Verurteilung wegen Beleidigung für verfassungswidrig erklärt

Trulla ist nach Ansicht des Bundesverfassungsgerichts keine Beleidigung, sondern eine Meinungsäußerung. Das Bundesverfassungsgericht hat die Meinungsfreiheit weiter gestärkt und den Begriff der Trulla nicht als Beleidigung qualifiziert. Eine strafrechtliche Verurteilung wegen Beleidigung war daher nicht verfassungskonform.

Wenn sich der juristische Trend jede beleidigende Äußerung als Meinungsfreiheit anzusehen fortsetzt, wird es bald fast unmöglich sein, jemanden noch beleidigen zu können.

Trulla als Beleidigung

Der Beschwerdeführer hat im Rahmen eines Aufenthalts in der Justizvollzugsanstalt einer Sozialarbeiterin den Begriff „Trulla“ an den Kopf geworfen, nachdem diese ihn in seinen Sorgen und Begehren aus seiner Sicht nicht ernst nahm.

Das Strafgericht schrieb dem Wort „Trulla“ einen grundsätzlich ehrverletzenden Charakter zu und verurteilte den Beschwerdeführer daraufhin wegen Beleidigung gemäß § 185 StGB zu einer Geldstrafe.
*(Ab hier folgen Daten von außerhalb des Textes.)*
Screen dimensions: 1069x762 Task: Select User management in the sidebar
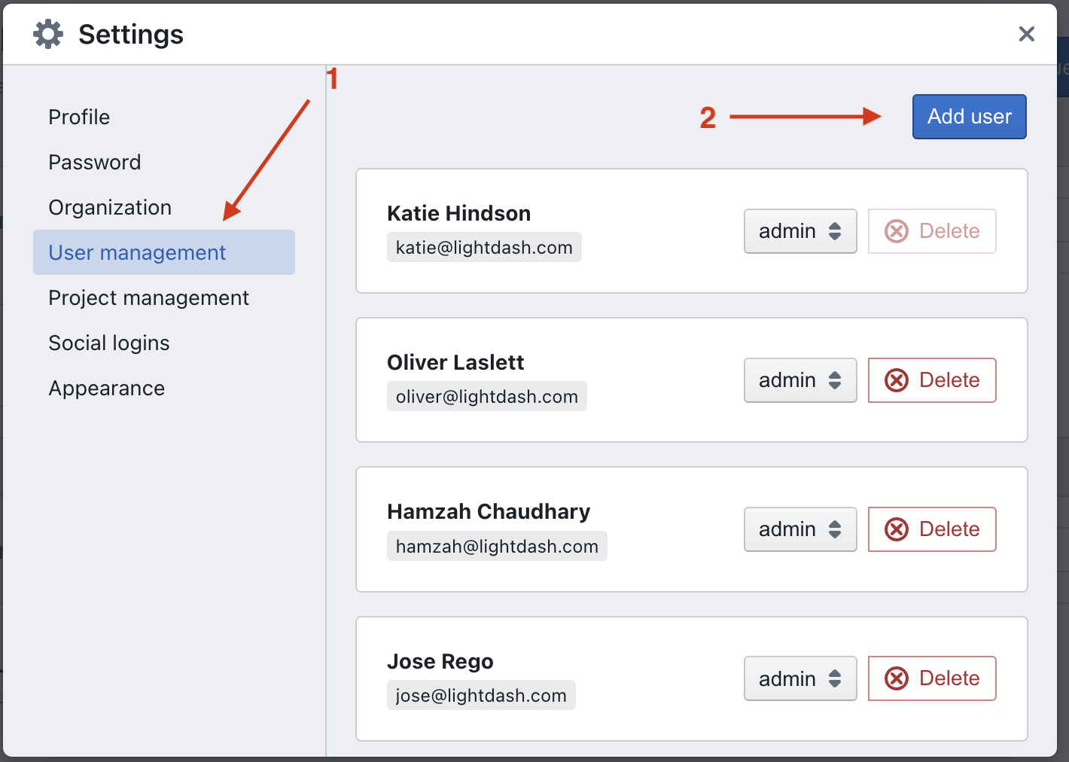click(137, 253)
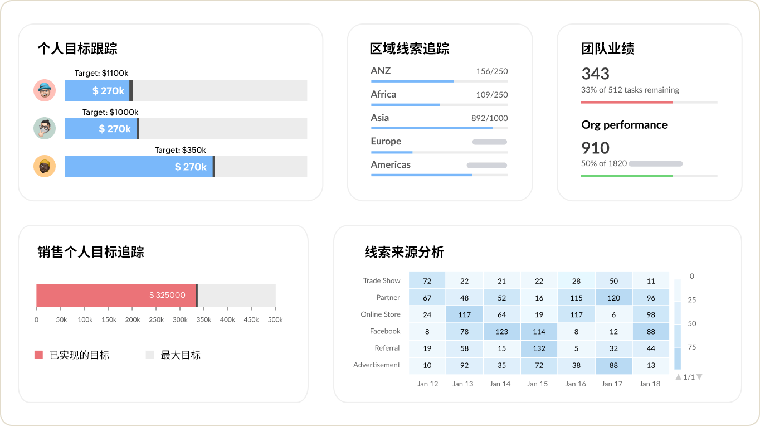Image resolution: width=760 pixels, height=426 pixels.
Task: Select the red $ 325000 achieved bar
Action: point(116,295)
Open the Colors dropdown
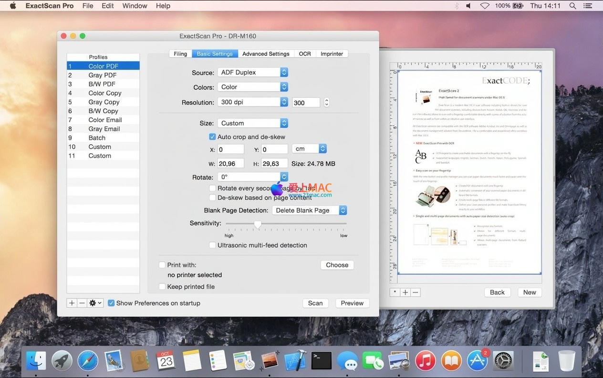 (253, 87)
Das Wort werde im allgemeinen Sprachgebrauch verwendet, um abwertend über weibliche Personen zu sprechen.

Erfolgreiche Verfassungsbeschwerde

Gegen dieses Urteil wurde in der Folge eine Verfassungsbeschwerde eingelegt. Dieser gab das Bundesverfassungsgericht nun statt.

Jede Verurteilung wegen einer Beleidigung greift in das Grundrecht der Meinungsfreiheit (Art.5 GG) ein. Somit müssen im konkreten Einzelfall die Beeinträchtigungen, die der persönlichen Ehre einerseits und der Meinungsfreiheit andererseits drohen, gegenübergestellt werden.

Eine solche Abwägung der Meinungsfreiheit mit der Schwere der Ehrverletzung sei in dem Urteil jedoch komplett außer Acht gelassen worden. Die Meinungsfreiheitsinteressen des Beschwerdeführers seien vielmehr gerichtlich überhaupt nicht erkannt worden.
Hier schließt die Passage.